_TEXTAUSZUG_
Ecuador Tag 10, 29.06.2015


Der heutige Tag wird eines der Highlights meines bisherigen Lebens im Kaffeegeschäft sein. Alle Erwartungen die wir uns als Quijote Kaffee mit unseren sehr hohen Idealen an Kooperativen erwünschen und erhoffen werden manchmal übertroffen. Heute war es offensichtlich wieder mal Zeit für für ein solches sehr motivierendes Erlebnis, besser gesagt Erlebnisse...

Wir wurden morgens vom Hotel abgeholt von Tanja Pintado Jimenez (23 jährige Geschäftsführerin von APECAP und Mitglied des Jugendkomitees), Santo Zumba (Präsident von APECAP) und meinem Freund Whalter Castillo (sehr Erfahrener Koordinator und Kaffeebauer, von der Regionalregierung angestellt als Berater von APECAP). Wir fuhren zum Erntesammelzentrum der APECAP und tranken erstmal Kaffee und machten eine Vorstellungsrunde.

Mit dabei waren auch der Qualitätsmanager der Jugendgruppen Edwin Calvo und einige Produzenten aus der APECAP und der Jungendgruppen. Ich betonte dabei gleich zu Beginn, wie wichtig es uns ist, den Kaffee nicht individuell von ausgewählten Farmern zu kaufen, sondern auch weiterhin alle unsere Kaffees über die demokratischen und solidarischen Strukturen beziehen zu wollen. Dieses Thema wird von nun an den Rest unserer Reise begleiten und ich werde dazu noch einige Dinge zu schreiben haben. Sowohl hier im Tagebuch als auch in einem extra Text dazu in den kommenden Tagen. Auf der Versammlung jedenfalls stieß ich mit meinem recht flammenden Appell zu Solidarität, Zusammenhalt und gegenseitiger Hilfe auf sehr große Zustimmung und traf den Nerv.

_BEREITGESTELLTES MATERIAL_
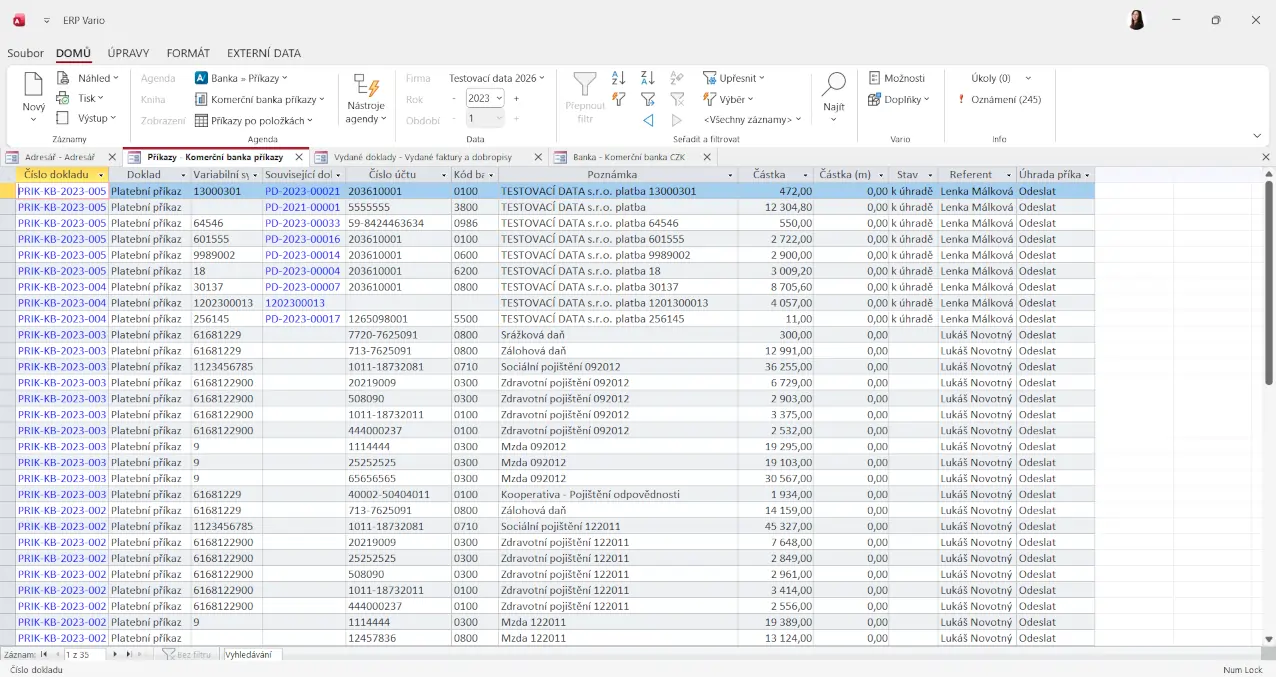Switch to the Vydané doklady tab
Screen dimensions: 1276x677
pos(422,157)
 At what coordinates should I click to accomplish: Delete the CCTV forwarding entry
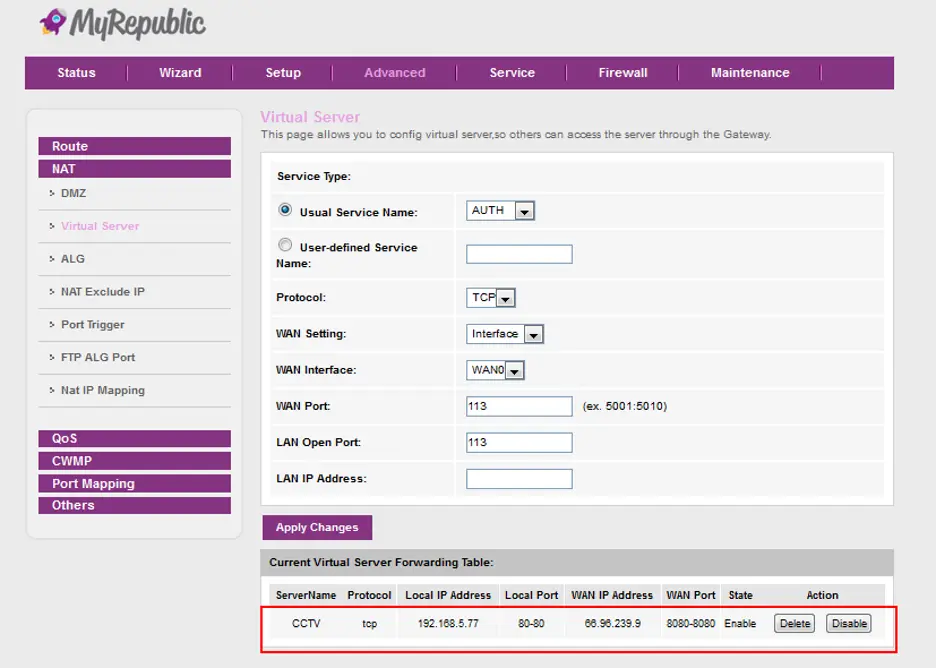coord(794,624)
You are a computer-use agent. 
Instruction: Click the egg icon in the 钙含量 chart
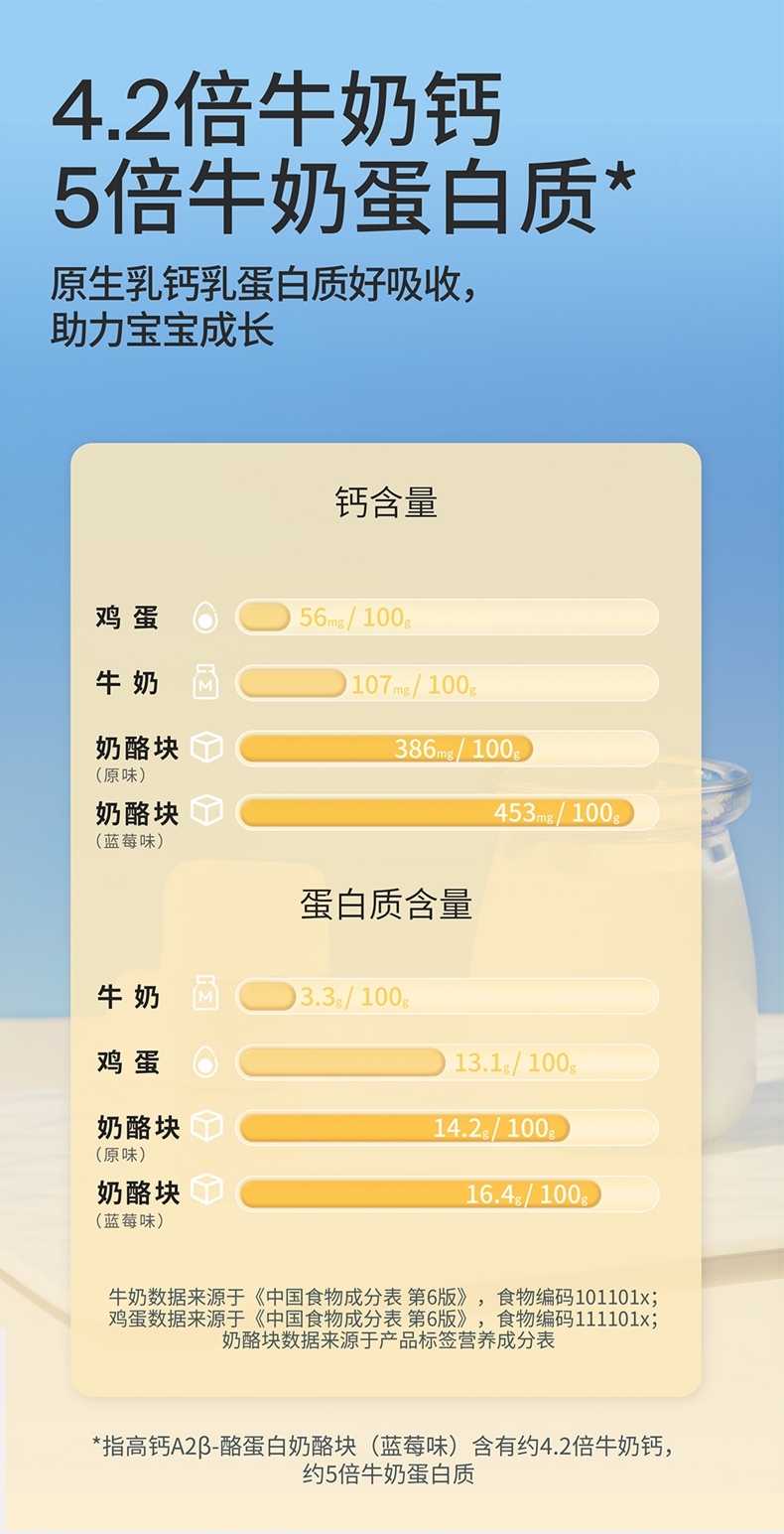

_AUFGABENSTELLUNG_
Greifen Sie den Tagebucheintrag über den Besuch bei der Kooperative APECAP auf und führen Sie ihn nach seinem letzten Satz weiter. Das Material spielt hierfür keine Rolle.

_LÖSUNG_
Neu hier ist auch eine weitere Sache. Die Politik  hilft den Kooperativen. Sowohl die Stadtregierung als auch die Regionalregierung. Die hiesigen politischen Strukturen helfen der Kaffeebauerkooperative tatsächlich sehr praktisch: Nicht nur der wirklich sehr gute und effiziente Berater Whalter Castillo wird von der Verwaltung bezahlt, es wurde uns für unseren heutigen sehr intensiven Besuchstag z.B. auch ein sehr geländegängiges Fahrzeug samt Chauffeur gestellt.  Das ist völlig neu für die Region und unterstreicht die Hoffnung / Erwartung die in den Kaffeeanbau und den direkten und solidarischen Handel gesetzt wird. Außerdem stellen die Kaffeekooperativen und ihre Familien ein recht großes Wählerpotential

Wir fuhren mit dem großen Auto nun in drei Gemeinden in denen die Jugendgruppen der APECAP sehr stark sind. Die Jugendgruppen sind unseres Wissens nach ein auf der ganzen Welt einmaliges Projekt der Selbstverwaltung der Töchter und Söhne von Kaffeefarmern. Parallel zur Kooperative APECAP der Erwachsenen haben sich 140 Jungbauern zwischen 14 und 35 Jahren organisiert. Sie sind auf der Vollversammlung der APECAP voll stimmberechtigt aber in ihren Strukturen autonom.

Alle 140 (davon 80 Frauen und Mädchen) Mitglieder aus 8  Gemeinden in denen sie Baisgruppen gegründet haben, haben mindestens 1/4 Hektar mit Kaffee bepfanzt und säen gerade einen weiteren 1/4 Hektar. Ziel ist es, auf dem halben Hektar jeweils mindestens 20 Quintales (Zentner) Kaffee zu ernten mit einer Bewertung von mindestens 83 Punkten. Nach unserem heutigen Besuchen erscheint diese Menge als realistisches Ziel. Das die Qualität realistisch ist haben wir bereits im vergangenen Jahr auf der Messe Bracamoros hier in Palanda gemerkt als wir die ersten Ernte von Mitgliedern der Jugendgruppen gecuppt haben.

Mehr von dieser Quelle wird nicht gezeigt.